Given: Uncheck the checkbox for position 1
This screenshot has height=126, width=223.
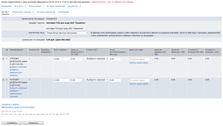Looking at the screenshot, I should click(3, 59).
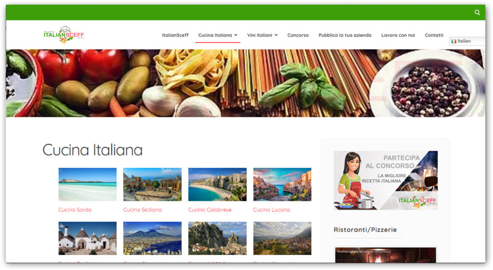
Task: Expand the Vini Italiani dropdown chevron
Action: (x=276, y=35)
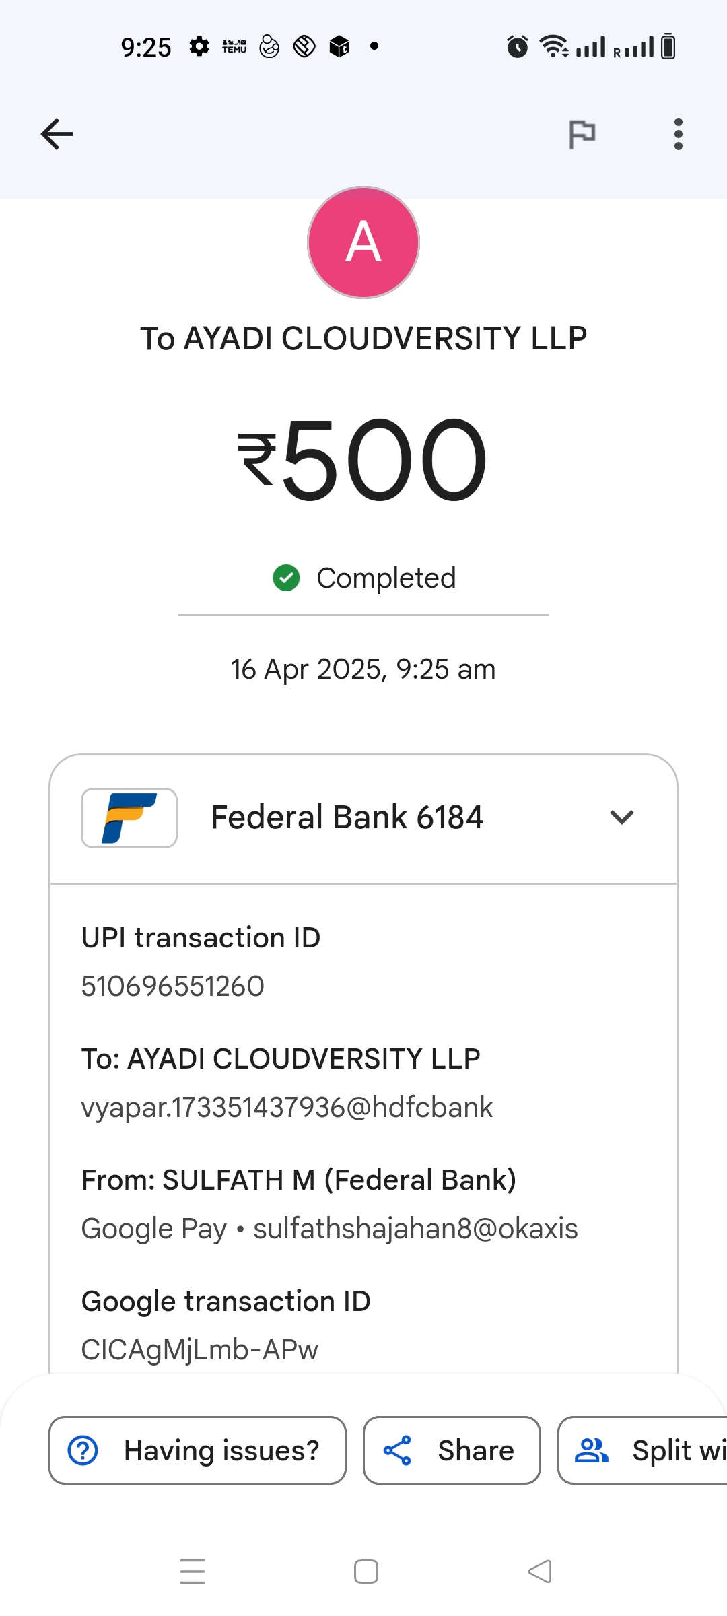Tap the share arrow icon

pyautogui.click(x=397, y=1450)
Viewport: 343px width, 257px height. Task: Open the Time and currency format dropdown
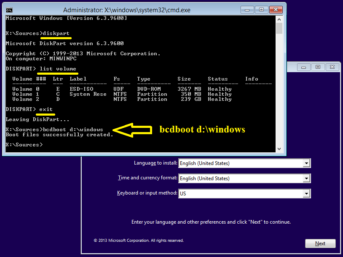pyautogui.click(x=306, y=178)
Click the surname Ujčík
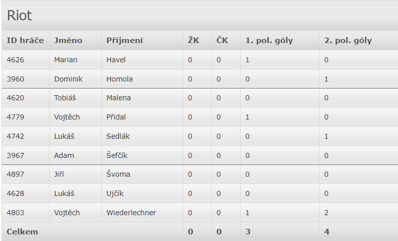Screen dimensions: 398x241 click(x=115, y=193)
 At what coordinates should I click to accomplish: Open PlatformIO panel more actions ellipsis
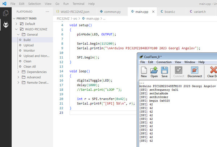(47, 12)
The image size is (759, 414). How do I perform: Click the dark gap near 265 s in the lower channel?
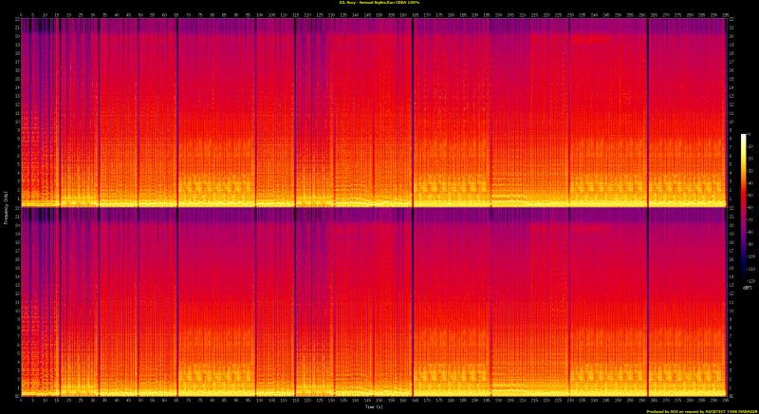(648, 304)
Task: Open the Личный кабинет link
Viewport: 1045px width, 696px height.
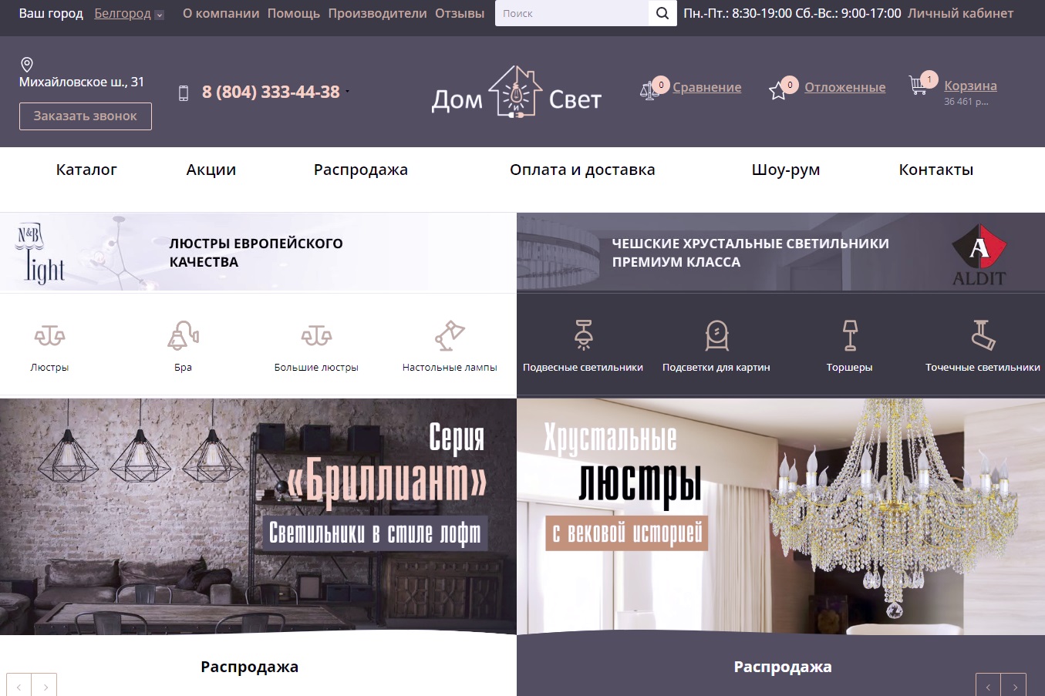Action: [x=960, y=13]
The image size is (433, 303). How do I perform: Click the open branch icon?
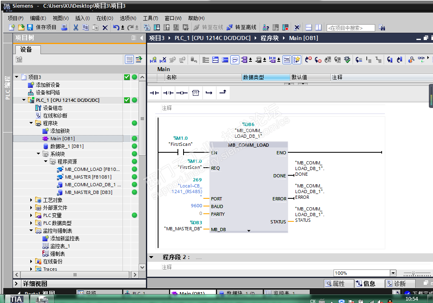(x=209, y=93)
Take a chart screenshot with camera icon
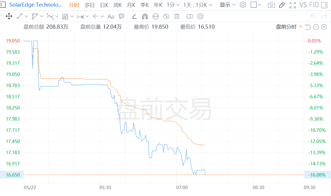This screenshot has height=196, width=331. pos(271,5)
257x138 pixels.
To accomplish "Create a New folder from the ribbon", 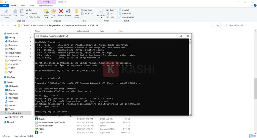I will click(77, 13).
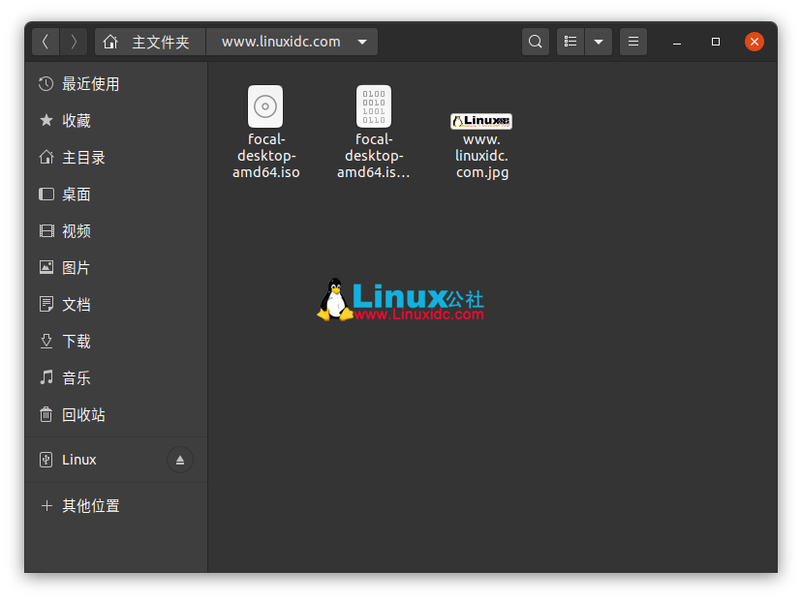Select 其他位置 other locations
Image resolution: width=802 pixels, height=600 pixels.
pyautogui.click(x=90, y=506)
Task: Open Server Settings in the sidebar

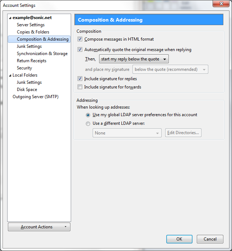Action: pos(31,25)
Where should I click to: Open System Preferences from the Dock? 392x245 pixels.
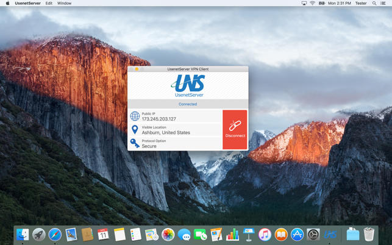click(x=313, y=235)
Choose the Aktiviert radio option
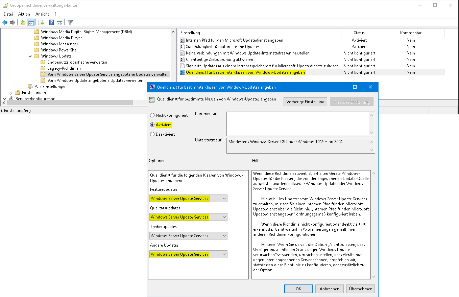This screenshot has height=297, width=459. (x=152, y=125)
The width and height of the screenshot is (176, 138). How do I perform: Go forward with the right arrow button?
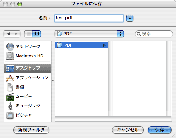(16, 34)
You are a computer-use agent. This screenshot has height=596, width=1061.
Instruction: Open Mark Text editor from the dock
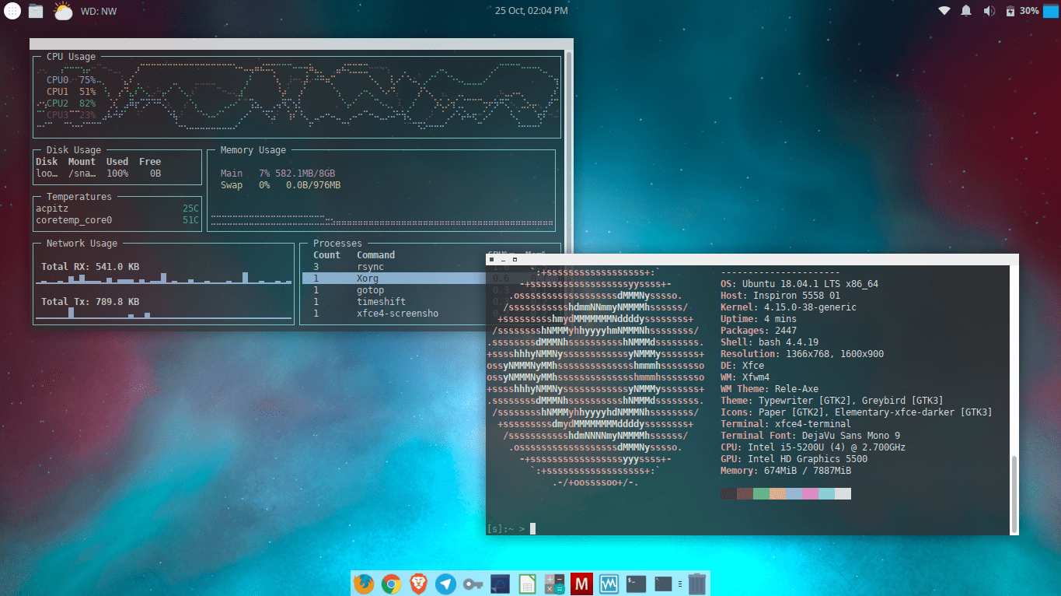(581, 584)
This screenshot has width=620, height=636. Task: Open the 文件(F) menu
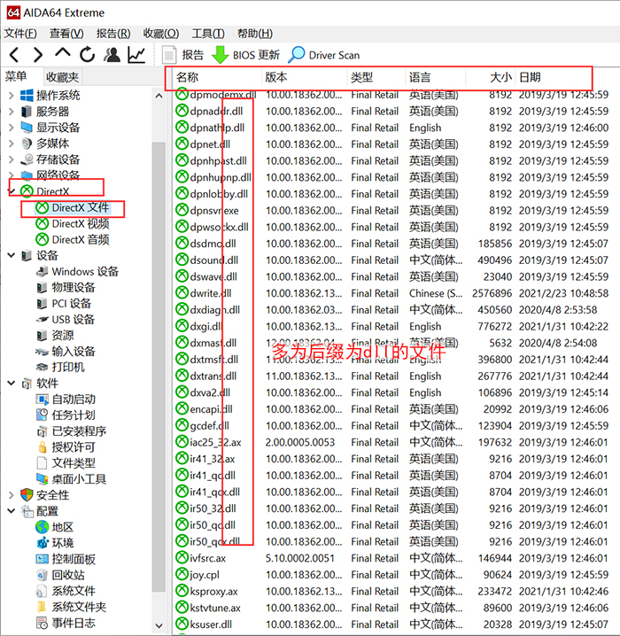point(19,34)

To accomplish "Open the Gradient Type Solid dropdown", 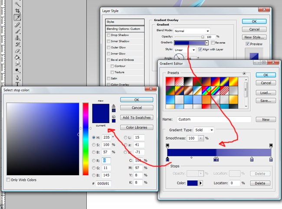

What you have to do:
When copying the listing above, begin at its first line and stop after the line with "257x138 pixels.", keeping each line exact and dropping the pictures.

Task solution:
Given: Uncheck the checkbox for position 1
This screenshot has height=126, width=223.
Looking at the screenshot, I should click(3, 59).
Task: Expand the Vini Italiani dropdown chevron
Action: (x=276, y=35)
Tap the share arrow icon

pyautogui.click(x=397, y=1450)
Viewport: 343px width, 257px height. Task: Open the Time and currency format dropdown
pyautogui.click(x=306, y=178)
Click the surname Ujčík
Screen dimensions: 398x241 click(x=115, y=193)
 At what coordinates should I click to accomplish: Open PlatformIO panel more actions ellipsis
(47, 12)
The image size is (759, 414). How do I perform: Click the dark gap near 265 s in the lower channel?
(648, 304)
Task: Open the Личный кабинет link
Viewport: 1045px width, 696px height.
Action: [x=960, y=13]
The image size is (433, 303). How do I perform: Click the open branch icon?
(x=209, y=93)
Take a chart screenshot with camera icon
This screenshot has height=196, width=331. pos(271,5)
257x138 pixels.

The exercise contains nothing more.